Figure 2. Leptomeningeal enhancement: Multimodal MRI-histopathology examination.

In vivo 3-tesla postcontrast T2-FLAIR MRI. The presence of stable focal leptomeningeal contrast enhancement in the right middle frontal sulcus is depicted in the 7 available postcontrast T2-FLAIR MRI scans (coronal reformations) acquired on different 3-tesla MRI scanners between 2010 and 2013. Leptomeningeal enhancement (white arrows) is located deep within the sulcus, adjacent to the cerebral cortex, and visible on 4 consecutive coronal 1-mm T2-FLAIR sections (inset, representative scans from October 2011). The expected location of in vivo leptomeningeal enhancement is indicated with red arrows in the postmortem MRI and histologic representative sections. Postmortem 7-tesla MRI: Extensive cortical and juxtacortical signal abnormality affects the brain parenchyma adjacent to the sulcus where leptomeningeal enhancement was detected in vivo (CISS sequence, 150-μm isotropic voxel resolution, representative slices). The cortical signal abnormality was not detected on in vivo MRI, although juxtacortical signal abnormality was noted.
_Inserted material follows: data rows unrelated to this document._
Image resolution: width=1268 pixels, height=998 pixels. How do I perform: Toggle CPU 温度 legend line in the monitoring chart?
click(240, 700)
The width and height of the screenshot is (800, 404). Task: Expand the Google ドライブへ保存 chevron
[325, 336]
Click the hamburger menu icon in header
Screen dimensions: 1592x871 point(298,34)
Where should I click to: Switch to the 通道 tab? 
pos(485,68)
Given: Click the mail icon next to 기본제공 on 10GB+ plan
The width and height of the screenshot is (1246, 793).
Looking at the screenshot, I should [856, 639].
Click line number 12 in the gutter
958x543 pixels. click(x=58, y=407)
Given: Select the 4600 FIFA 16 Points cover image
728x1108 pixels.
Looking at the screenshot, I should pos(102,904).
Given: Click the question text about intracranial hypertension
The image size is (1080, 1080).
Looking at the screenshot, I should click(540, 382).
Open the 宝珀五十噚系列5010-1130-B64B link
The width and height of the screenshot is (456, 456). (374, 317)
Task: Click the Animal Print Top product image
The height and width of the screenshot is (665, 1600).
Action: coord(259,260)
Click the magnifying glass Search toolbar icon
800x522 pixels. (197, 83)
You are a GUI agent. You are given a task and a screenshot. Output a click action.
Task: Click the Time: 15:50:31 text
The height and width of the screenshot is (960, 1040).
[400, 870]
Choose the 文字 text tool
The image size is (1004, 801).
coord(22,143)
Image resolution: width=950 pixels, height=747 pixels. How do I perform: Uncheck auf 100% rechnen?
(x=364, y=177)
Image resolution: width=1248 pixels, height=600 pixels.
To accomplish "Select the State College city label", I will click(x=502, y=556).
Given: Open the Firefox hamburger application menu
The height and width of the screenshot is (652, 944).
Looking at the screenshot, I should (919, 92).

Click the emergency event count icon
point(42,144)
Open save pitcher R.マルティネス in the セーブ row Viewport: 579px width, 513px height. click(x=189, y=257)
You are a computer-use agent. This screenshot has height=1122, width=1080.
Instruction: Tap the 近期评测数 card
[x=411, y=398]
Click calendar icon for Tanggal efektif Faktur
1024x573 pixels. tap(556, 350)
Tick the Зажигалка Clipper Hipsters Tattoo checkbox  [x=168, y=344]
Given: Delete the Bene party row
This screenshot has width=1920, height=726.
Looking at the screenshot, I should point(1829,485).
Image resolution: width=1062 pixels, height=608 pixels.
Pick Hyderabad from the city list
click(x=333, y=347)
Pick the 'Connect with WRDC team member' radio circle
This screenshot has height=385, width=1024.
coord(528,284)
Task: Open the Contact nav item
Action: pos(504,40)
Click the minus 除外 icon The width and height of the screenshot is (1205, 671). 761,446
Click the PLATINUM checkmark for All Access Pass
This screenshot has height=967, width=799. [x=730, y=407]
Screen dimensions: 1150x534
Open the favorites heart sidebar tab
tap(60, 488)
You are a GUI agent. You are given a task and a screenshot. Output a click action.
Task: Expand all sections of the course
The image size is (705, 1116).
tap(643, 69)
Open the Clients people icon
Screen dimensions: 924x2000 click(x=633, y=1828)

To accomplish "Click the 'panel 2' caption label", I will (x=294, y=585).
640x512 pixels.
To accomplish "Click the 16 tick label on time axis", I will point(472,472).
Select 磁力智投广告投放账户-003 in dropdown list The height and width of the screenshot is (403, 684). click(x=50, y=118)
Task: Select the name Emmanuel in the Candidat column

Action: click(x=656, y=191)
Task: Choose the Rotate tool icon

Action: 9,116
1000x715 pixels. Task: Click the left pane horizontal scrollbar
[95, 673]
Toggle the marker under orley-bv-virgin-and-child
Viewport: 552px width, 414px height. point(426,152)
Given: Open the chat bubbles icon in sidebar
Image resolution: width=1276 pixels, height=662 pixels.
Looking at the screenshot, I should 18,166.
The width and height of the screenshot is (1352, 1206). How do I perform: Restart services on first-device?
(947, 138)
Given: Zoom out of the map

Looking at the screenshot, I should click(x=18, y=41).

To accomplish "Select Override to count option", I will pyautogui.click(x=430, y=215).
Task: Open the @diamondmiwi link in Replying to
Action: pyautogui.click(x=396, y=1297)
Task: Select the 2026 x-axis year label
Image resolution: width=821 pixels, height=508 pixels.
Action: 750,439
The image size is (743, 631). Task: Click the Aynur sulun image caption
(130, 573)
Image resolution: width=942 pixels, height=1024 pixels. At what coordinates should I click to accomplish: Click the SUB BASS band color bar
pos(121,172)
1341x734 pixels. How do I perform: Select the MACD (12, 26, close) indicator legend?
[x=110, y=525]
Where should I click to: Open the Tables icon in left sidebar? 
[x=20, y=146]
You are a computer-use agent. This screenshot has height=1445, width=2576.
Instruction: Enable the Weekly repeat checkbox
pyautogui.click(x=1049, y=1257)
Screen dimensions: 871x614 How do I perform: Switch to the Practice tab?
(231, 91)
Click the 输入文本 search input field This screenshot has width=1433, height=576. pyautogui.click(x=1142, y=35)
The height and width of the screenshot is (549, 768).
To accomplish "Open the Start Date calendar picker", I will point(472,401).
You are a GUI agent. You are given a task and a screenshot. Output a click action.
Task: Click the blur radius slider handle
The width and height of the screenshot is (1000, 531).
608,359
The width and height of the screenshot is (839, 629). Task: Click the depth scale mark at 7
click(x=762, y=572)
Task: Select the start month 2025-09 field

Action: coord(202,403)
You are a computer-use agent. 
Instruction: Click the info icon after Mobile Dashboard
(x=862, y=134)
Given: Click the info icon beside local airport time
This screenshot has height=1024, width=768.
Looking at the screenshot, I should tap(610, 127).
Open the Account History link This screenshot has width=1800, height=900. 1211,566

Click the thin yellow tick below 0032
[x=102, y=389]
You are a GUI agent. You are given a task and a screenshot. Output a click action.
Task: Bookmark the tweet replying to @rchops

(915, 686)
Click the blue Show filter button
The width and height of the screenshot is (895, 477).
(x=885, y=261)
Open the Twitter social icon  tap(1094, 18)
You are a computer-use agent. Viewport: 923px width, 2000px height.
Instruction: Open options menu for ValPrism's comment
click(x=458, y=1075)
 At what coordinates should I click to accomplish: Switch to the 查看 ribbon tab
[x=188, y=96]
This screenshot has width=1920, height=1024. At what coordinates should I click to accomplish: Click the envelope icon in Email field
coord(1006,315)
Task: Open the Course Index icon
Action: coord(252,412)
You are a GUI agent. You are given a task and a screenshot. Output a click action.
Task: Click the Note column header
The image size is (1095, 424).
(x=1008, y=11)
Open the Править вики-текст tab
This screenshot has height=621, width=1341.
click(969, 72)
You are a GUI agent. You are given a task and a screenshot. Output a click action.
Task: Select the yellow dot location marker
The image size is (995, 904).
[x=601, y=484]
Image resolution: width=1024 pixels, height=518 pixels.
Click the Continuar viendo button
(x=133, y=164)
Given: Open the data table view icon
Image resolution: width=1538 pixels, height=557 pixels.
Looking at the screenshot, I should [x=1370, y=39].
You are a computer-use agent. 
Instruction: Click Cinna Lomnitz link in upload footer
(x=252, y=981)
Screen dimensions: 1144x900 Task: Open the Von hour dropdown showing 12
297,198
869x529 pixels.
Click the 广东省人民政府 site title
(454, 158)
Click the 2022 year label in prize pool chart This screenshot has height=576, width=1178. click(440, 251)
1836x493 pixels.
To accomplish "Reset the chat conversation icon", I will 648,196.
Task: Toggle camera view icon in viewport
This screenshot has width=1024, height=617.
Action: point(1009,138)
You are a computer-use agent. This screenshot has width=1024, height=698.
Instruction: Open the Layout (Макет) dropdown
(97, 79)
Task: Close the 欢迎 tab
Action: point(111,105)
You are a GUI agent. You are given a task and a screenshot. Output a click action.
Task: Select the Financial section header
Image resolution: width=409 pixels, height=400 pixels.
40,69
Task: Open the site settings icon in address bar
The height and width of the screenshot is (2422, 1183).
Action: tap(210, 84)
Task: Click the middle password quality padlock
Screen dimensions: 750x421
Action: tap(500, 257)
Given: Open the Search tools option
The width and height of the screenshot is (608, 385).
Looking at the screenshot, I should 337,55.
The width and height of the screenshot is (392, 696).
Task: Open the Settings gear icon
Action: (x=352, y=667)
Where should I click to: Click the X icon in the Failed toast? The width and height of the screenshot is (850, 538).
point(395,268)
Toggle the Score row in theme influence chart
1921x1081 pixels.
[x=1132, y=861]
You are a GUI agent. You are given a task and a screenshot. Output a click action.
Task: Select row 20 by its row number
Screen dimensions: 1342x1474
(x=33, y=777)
Myelin staining: In vivo and postmortem MRI-guided histopathology allowed precise localization of the target area. Serial LFB-PAS staining and myelin/proteolipid protein (PLP) immunohistochemistry were performed every 100 µm (10-μm-thick cryosections). Representative sections are well matched to both in vivo and postmortem MRI. CISS = constructive interference in steady state; LFB-PAS = Luxol fast blue/periodic acid–Schiff; PLP = proteolipid protein; T2-FLAIR = T2-weighted, fluid-attenuated inversion recovery.